I'm not just tooting my own horn here, nor giving away column space to a friend—Paul is both prolific and renowned, and has no need of free press from me or anybody else (plus, he has his own column several times during the year in this very magazine). We should be about halfway through the contest by now, and I wanted to remind you that it's happening, and that it's important to all of you.
Our industry is a big one—likely to total $14 billion this year and still growing— dominated by a handful of large companies. Niche players have a place as well, but most of the news centers on the major names.
For the most part, that's a good thing, and no surprise; industry giants are the ones most likely to create movement in the market, and they have the resources to spend on innovation and making sure everybody knows what they're up to. Industry recognition programs, like the CRM Market Awards, showcase the companies that have had the biggest effect. Even the Rising Stars are mostly well-established firms, just ones that are showing upward mobility and innovation.
But it's not enough. No matter how good the vetting process is, an awards program for big movers in the industry is naturally going to focus only on the big movers. Everybody else gets to watch, sort of like how the Oscars really only cover Hollywood and a select few other markets, ignoring most of the cinema work around the globe.
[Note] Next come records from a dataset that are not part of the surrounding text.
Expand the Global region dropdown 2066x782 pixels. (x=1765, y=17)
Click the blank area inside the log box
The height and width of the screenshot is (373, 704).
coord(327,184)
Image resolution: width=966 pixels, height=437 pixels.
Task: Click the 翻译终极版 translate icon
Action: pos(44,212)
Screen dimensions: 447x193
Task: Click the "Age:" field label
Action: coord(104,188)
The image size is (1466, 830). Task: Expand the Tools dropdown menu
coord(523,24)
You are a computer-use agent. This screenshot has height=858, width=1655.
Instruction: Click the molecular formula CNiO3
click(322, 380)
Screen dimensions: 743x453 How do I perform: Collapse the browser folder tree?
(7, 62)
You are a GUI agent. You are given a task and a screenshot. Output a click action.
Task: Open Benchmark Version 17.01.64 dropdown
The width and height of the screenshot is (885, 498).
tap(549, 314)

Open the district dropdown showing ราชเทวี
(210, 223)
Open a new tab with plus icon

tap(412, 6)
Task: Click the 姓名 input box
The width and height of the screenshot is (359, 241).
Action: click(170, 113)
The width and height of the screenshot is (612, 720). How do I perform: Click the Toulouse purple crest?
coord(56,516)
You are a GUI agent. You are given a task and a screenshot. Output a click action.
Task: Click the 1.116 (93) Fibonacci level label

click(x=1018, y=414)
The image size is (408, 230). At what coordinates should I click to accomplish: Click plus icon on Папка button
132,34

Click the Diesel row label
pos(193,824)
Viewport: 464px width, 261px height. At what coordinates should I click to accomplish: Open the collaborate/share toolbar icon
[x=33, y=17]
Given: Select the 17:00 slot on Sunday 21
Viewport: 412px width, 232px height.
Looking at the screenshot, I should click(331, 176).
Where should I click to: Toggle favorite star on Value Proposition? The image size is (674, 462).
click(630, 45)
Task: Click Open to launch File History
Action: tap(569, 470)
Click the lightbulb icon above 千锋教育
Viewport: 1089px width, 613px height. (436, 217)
Any large organization suffers from some degree of institutional thinking. "Our company is good at X and Y, and achieves success in ways A, B, and C. Therefore, we will work at X, Y, A, B, and C." There are some incredibly creative and clever people at these companies, and you read about them in this magazine every month. However, they're still part of established companies that have certain expectations, such as revenue and support of existing products.
The contestants in CRM Idol are start-ups. Though many are the creations of recognized individuals in the industry, they are all fairly new and working without a net. They know that it's not enough to crank out just another vanilla CRM system, reporting engine, or marketing automation tool. If they want to succeed, they have to go big, bringing truly new ideas and approaches that nobody's thought of before, or had the nerve to try to make work.
We like to think that everybody's a winner in CRM Idol. Every contestant gets exposure to established experts in the field (and me too), a lot of advice, and some free publicity. They learn about their colleagues and other projects that they might otherwise have missed. The ones who excel and make it into advanced rounds receive prizes that support their efforts. Some may attract the interest of the previously mentioned major players, and get the chance to add their creativity to the institution. It's like the Borg Collective, but less sinister.
In return, the judges get early looks at what some of the best and brightest minds are trying to bring to market. We get inspiration from seeing what's being done, and a sense of emerging trends. We renew our expertise by adding all this new stuff to our great big brains to mix with what the big companies are doing.
And who knows? Today's CRM Idol star could be tomorrow's Market Leader. Maybe by imparting some of our wisdom (or what passes for it), we can feel like we helped.